Work to complete →
Would you print each of the entries below precisely as given?

[Dataset entries]

□ □ □ □ □

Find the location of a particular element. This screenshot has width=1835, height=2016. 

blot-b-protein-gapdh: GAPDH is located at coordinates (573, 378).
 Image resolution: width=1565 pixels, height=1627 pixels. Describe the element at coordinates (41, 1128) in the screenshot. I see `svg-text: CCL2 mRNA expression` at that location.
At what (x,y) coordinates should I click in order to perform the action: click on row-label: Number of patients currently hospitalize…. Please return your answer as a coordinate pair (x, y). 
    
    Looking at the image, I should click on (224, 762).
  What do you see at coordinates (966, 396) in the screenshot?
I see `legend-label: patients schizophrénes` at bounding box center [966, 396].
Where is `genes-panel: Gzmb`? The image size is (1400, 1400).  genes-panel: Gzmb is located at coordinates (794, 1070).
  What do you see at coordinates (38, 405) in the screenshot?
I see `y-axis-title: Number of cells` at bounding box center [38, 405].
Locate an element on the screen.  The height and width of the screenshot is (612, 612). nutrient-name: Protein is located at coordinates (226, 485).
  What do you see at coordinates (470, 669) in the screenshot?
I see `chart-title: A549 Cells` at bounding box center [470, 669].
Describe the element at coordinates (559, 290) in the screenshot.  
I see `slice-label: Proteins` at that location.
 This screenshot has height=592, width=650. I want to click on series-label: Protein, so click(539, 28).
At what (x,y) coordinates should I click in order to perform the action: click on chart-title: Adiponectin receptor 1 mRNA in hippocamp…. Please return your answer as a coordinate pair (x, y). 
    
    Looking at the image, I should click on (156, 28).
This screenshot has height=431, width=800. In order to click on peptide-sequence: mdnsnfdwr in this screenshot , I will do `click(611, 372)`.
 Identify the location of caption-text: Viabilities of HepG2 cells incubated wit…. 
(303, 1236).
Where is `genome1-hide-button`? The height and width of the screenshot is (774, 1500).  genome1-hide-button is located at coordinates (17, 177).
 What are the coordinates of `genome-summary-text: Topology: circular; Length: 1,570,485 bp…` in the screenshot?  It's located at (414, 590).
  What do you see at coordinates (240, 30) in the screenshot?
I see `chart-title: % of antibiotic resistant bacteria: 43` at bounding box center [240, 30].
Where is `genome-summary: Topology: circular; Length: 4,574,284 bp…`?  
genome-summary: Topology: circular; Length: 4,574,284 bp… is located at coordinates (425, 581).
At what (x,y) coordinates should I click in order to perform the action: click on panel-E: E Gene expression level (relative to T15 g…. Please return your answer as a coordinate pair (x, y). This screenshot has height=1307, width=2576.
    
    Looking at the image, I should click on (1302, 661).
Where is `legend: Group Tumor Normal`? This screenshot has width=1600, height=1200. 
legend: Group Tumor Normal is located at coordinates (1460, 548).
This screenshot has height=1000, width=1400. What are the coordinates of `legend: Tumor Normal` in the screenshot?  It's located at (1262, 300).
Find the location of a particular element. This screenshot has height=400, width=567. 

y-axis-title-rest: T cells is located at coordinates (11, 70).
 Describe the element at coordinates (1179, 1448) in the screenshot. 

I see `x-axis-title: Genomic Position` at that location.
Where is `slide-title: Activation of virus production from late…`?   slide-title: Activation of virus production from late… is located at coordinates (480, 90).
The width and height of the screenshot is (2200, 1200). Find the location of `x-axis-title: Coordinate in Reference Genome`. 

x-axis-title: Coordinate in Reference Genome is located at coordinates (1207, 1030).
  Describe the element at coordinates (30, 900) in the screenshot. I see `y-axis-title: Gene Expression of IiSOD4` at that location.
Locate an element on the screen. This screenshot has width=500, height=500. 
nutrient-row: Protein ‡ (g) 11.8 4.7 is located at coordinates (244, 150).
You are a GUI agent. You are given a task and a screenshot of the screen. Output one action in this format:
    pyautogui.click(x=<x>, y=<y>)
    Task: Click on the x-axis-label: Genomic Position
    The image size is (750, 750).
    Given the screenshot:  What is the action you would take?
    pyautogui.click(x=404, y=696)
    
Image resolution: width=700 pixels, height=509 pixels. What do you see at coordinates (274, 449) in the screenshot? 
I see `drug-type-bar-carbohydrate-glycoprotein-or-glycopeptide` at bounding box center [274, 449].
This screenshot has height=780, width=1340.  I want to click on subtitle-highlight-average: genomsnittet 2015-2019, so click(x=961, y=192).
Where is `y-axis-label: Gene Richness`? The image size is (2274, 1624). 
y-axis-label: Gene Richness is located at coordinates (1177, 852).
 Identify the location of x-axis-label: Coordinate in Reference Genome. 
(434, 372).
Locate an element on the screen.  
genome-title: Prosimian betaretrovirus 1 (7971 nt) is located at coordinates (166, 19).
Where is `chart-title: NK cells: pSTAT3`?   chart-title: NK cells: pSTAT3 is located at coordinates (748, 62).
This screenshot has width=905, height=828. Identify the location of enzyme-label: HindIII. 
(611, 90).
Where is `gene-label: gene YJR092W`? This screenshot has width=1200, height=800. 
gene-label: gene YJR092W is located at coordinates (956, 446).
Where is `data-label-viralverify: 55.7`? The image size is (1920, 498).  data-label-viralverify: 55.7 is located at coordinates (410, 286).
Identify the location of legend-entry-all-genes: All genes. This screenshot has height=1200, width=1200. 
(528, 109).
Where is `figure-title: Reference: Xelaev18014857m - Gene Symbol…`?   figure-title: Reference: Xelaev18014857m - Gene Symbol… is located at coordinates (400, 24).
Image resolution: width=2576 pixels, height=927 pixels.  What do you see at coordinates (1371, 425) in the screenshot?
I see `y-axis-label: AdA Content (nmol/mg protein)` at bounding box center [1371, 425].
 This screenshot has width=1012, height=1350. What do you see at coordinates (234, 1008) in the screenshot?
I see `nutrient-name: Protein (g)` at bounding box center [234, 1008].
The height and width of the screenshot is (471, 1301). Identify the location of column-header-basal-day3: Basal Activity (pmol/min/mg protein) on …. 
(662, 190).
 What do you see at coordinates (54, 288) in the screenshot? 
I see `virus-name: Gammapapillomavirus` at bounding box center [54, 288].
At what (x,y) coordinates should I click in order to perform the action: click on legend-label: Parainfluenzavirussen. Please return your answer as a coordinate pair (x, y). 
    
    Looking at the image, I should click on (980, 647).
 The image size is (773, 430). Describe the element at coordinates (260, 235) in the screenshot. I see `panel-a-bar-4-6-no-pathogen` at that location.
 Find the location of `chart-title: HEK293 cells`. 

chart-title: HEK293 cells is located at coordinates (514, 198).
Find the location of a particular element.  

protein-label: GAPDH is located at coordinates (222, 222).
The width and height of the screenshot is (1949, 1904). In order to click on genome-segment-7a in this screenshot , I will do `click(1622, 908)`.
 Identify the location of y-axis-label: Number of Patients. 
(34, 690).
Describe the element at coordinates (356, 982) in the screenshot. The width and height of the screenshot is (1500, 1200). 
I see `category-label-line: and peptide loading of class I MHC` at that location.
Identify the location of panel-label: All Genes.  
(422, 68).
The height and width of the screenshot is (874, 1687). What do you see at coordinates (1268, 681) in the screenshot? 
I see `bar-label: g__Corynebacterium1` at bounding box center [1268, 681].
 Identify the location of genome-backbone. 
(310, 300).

□ □ □ □ □

Answer →
Find the location of a particular element. This screenshot has width=1835, height=2016. 

blot-b-protein-gapdh: GAPDH is located at coordinates (573, 378).
 Image resolution: width=1565 pixels, height=1627 pixels. Describe the element at coordinates (41, 1128) in the screenshot. I see `svg-text: CCL2 mRNA expression` at that location.
At what (x,y) coordinates should I click in order to perform the action: click on row-label: Number of patients currently hospitalize…. Please return your answer as a coordinate pair (x, y). 
    
    Looking at the image, I should click on (224, 762).
  What do you see at coordinates (966, 396) in the screenshot?
I see `legend-label: patients schizophrénes` at bounding box center [966, 396].
Where is `genes-panel: Gzmb`? The image size is (1400, 1400).  genes-panel: Gzmb is located at coordinates (794, 1070).
  What do you see at coordinates (38, 405) in the screenshot?
I see `y-axis-title: Number of cells` at bounding box center [38, 405].
Locate an element on the screen.  The height and width of the screenshot is (612, 612). nutrient-name: Protein is located at coordinates (226, 485).
  What do you see at coordinates (470, 669) in the screenshot?
I see `chart-title: A549 Cells` at bounding box center [470, 669].
Describe the element at coordinates (559, 290) in the screenshot.  
I see `slice-label: Proteins` at that location.
 This screenshot has height=592, width=650. I want to click on series-label: Protein, so click(539, 28).
At what (x,y) coordinates should I click in order to perform the action: click on chart-title: Adiponectin receptor 1 mRNA in hippocamp…. Please return your answer as a coordinate pair (x, y). 
    
    Looking at the image, I should click on (156, 28).
This screenshot has height=431, width=800. In order to click on peptide-sequence: mdnsnfdwr in this screenshot , I will do `click(611, 372)`.
 Identify the location of caption-text: Viabilities of HepG2 cells incubated wit…. 
(303, 1236).
Where is `genome1-hide-button`? The height and width of the screenshot is (774, 1500).  genome1-hide-button is located at coordinates (17, 177).
 What are the coordinates of `genome-summary-text: Topology: circular; Length: 1,570,485 bp…` in the screenshot?  It's located at (414, 590).
  What do you see at coordinates (240, 30) in the screenshot?
I see `chart-title: % of antibiotic resistant bacteria: 43` at bounding box center [240, 30].
Where is `genome-summary: Topology: circular; Length: 4,574,284 bp…`?  
genome-summary: Topology: circular; Length: 4,574,284 bp… is located at coordinates (425, 581).
At what (x,y) coordinates should I click in order to perform the action: click on panel-E: E Gene expression level (relative to T15 g…. Please return your answer as a coordinate pair (x, y). This screenshot has height=1307, width=2576.
    
    Looking at the image, I should click on (1302, 661).
Where is `legend: Group Tumor Normal`? This screenshot has width=1600, height=1200. 
legend: Group Tumor Normal is located at coordinates (1460, 548).
This screenshot has height=1000, width=1400. What are the coordinates of `legend: Tumor Normal` in the screenshot?  It's located at (1262, 300).
Find the location of a particular element. This screenshot has height=400, width=567. 

y-axis-title-rest: T cells is located at coordinates (11, 70).
 Describe the element at coordinates (1179, 1448) in the screenshot. 

I see `x-axis-title: Genomic Position` at that location.
Where is `slide-title: Activation of virus production from late…`?   slide-title: Activation of virus production from late… is located at coordinates (480, 90).
The width and height of the screenshot is (2200, 1200). Find the location of `x-axis-title: Coordinate in Reference Genome`. 

x-axis-title: Coordinate in Reference Genome is located at coordinates (1207, 1030).
  Describe the element at coordinates (30, 900) in the screenshot. I see `y-axis-title: Gene Expression of IiSOD4` at that location.
Locate an element on the screen. This screenshot has width=500, height=500. 
nutrient-row: Protein ‡ (g) 11.8 4.7 is located at coordinates (244, 150).
You are a GUI agent. You are given a task and a screenshot of the screen. Output one action in this format:
    pyautogui.click(x=<x>, y=<y>)
    Task: Click on the x-axis-label: Genomic Position
    The image size is (750, 750).
    Given the screenshot:  What is the action you would take?
    pyautogui.click(x=404, y=696)
    
Image resolution: width=700 pixels, height=509 pixels. What do you see at coordinates (274, 449) in the screenshot? 
I see `drug-type-bar-carbohydrate-glycoprotein-or-glycopeptide` at bounding box center [274, 449].
This screenshot has height=780, width=1340.  I want to click on subtitle-highlight-average: genomsnittet 2015-2019, so click(x=961, y=192).
Where is `y-axis-label: Gene Richness`? The image size is (2274, 1624). 
y-axis-label: Gene Richness is located at coordinates (1177, 852).
 Identify the location of x-axis-label: Coordinate in Reference Genome. 
(434, 372).
Locate an element on the screen.  
genome-title: Prosimian betaretrovirus 1 (7971 nt) is located at coordinates (166, 19).
Where is `chart-title: NK cells: pSTAT3`?   chart-title: NK cells: pSTAT3 is located at coordinates (748, 62).
This screenshot has width=905, height=828. Identify the location of enzyme-label: HindIII. 
(611, 90).
Where is `gene-label: gene YJR092W`? This screenshot has width=1200, height=800. 
gene-label: gene YJR092W is located at coordinates (956, 446).
Where is `data-label-viralverify: 55.7`? The image size is (1920, 498).  data-label-viralverify: 55.7 is located at coordinates (410, 286).
Identify the location of legend-entry-all-genes: All genes. This screenshot has height=1200, width=1200. 
(528, 109).
Where is `figure-title: Reference: Xelaev18014857m - Gene Symbol…`?   figure-title: Reference: Xelaev18014857m - Gene Symbol… is located at coordinates (400, 24).
Image resolution: width=2576 pixels, height=927 pixels.  What do you see at coordinates (1371, 425) in the screenshot?
I see `y-axis-label: AdA Content (nmol/mg protein)` at bounding box center [1371, 425].
 This screenshot has width=1012, height=1350. What do you see at coordinates (234, 1008) in the screenshot?
I see `nutrient-name: Protein (g)` at bounding box center [234, 1008].
The height and width of the screenshot is (471, 1301). Identify the location of column-header-basal-day3: Basal Activity (pmol/min/mg protein) on …. 
(662, 190).
 What do you see at coordinates (54, 288) in the screenshot? 
I see `virus-name: Gammapapillomavirus` at bounding box center [54, 288].
At what (x,y) coordinates should I click in order to perform the action: click on legend-label: Parainfluenzavirussen. Please return your answer as a coordinate pair (x, y). 
    
    Looking at the image, I should click on (980, 647).
 The image size is (773, 430). Describe the element at coordinates (260, 235) in the screenshot. I see `panel-a-bar-4-6-no-pathogen` at that location.
 Find the location of `chart-title: HEK293 cells`. 

chart-title: HEK293 cells is located at coordinates (514, 198).
Find the location of a particular element.  

protein-label: GAPDH is located at coordinates (222, 222).
The width and height of the screenshot is (1949, 1904). In order to click on genome-segment-7a in this screenshot , I will do `click(1622, 908)`.
 Identify the location of y-axis-label: Number of Patients. 
(34, 690).
Describe the element at coordinates (356, 982) in the screenshot. The width and height of the screenshot is (1500, 1200). 
I see `category-label-line: and peptide loading of class I MHC` at that location.
Identify the location of panel-label: All Genes.  
(422, 68).
The height and width of the screenshot is (874, 1687). What do you see at coordinates (1268, 681) in the screenshot? 
I see `bar-label: g__Corynebacterium1` at bounding box center [1268, 681].
 Identify the location of genome-backbone. 
(310, 300).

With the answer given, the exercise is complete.